STATED GOAL. How many lines in the rows below contain the string "This", with case counting? Reply with the number alone.

RECORDS SHOWN.
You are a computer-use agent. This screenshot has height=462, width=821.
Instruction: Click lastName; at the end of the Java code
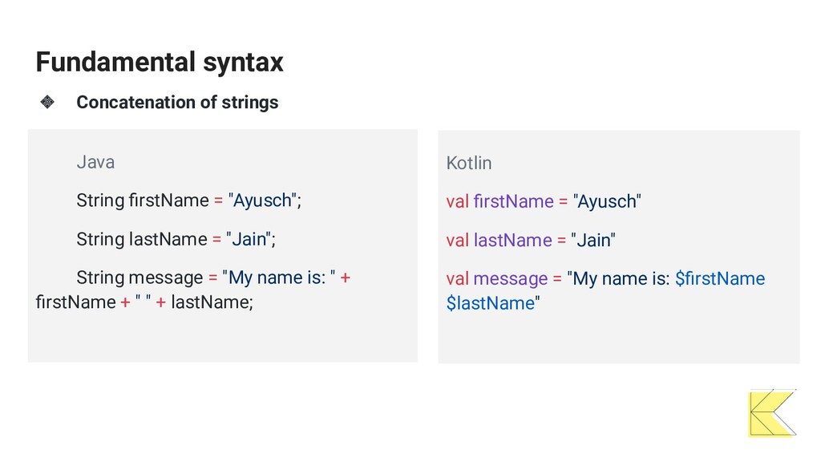pos(212,302)
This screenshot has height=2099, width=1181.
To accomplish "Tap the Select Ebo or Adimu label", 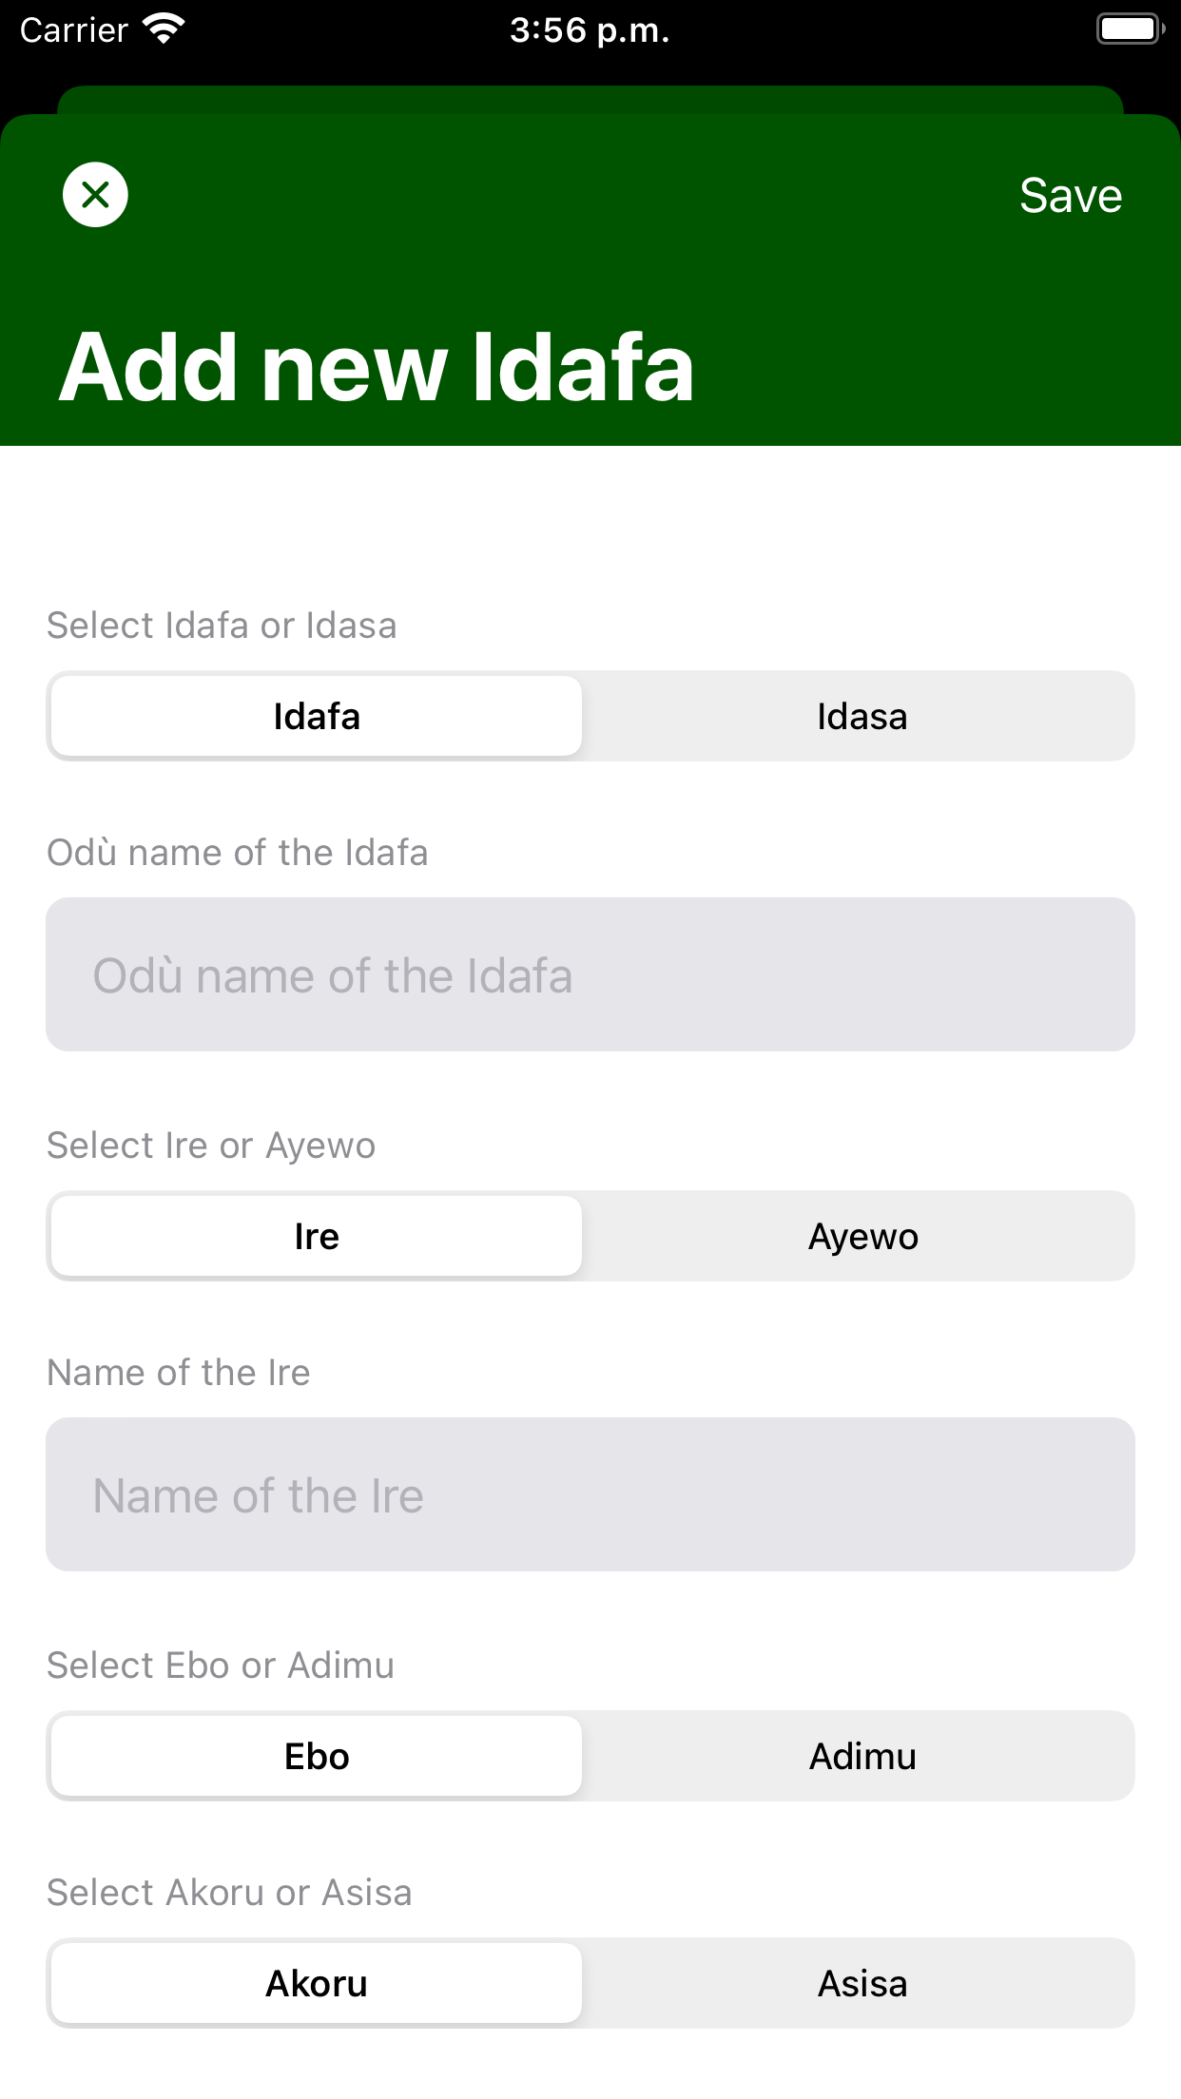I will (x=221, y=1665).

FULL RESPONSE. 2